[The Professor by (AKA Charlotte Bronte) Currer Bell]@TWC D-Link bookThe Professor CHAPTER VIII 2/9
This idea, of injustice somewhat poisoned the pleasure I might otherwise have derived from Pelet's soft affable manner to myself.
Certainly it was agreeable, when the day's work was over, to find one's employer an intelligent and cheerful companion; and if he was sometimes a little sarcastic and sometimes a little too insinuating, and if I did discover that his mildness was more a matter of appearance than of reality--if I did occasionally suspect the existence of flint or steel under an external covering of velvet--still we are none of us perfect; and weary as I was of the atmosphere of brutality and insolence in which I had constantly lived at X----, I had no inclination now, on casting anchor in calmer regions, to institute at once a prying search after defects that were scrupulously withdrawn and carefully veiled from my view.
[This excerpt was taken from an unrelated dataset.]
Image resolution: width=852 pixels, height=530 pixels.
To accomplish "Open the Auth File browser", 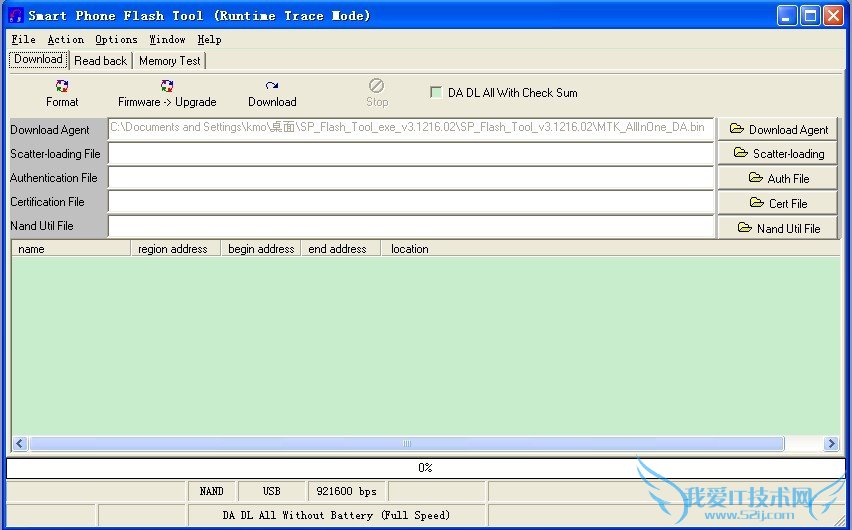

I was willing to take Pelet for what he seemed--to believe him benevolent and friendly until some untoward event should prove him otherwise.
He was not married, and I soon perceived he had all a Frenchman's, all a Parisian's notions about matrimony and women.
I suspected a degree of laxity in his code of morals, there was something so cold and BLASE in his tone whenever he alluded to what he called "le beau sexe;" but he was too gentlemanlike to intrude topics I did not invite, and as he was really intelligent and really fond of intellectual subjects of discourse, he and I always found enough to talk about, without seeking themes in the mire.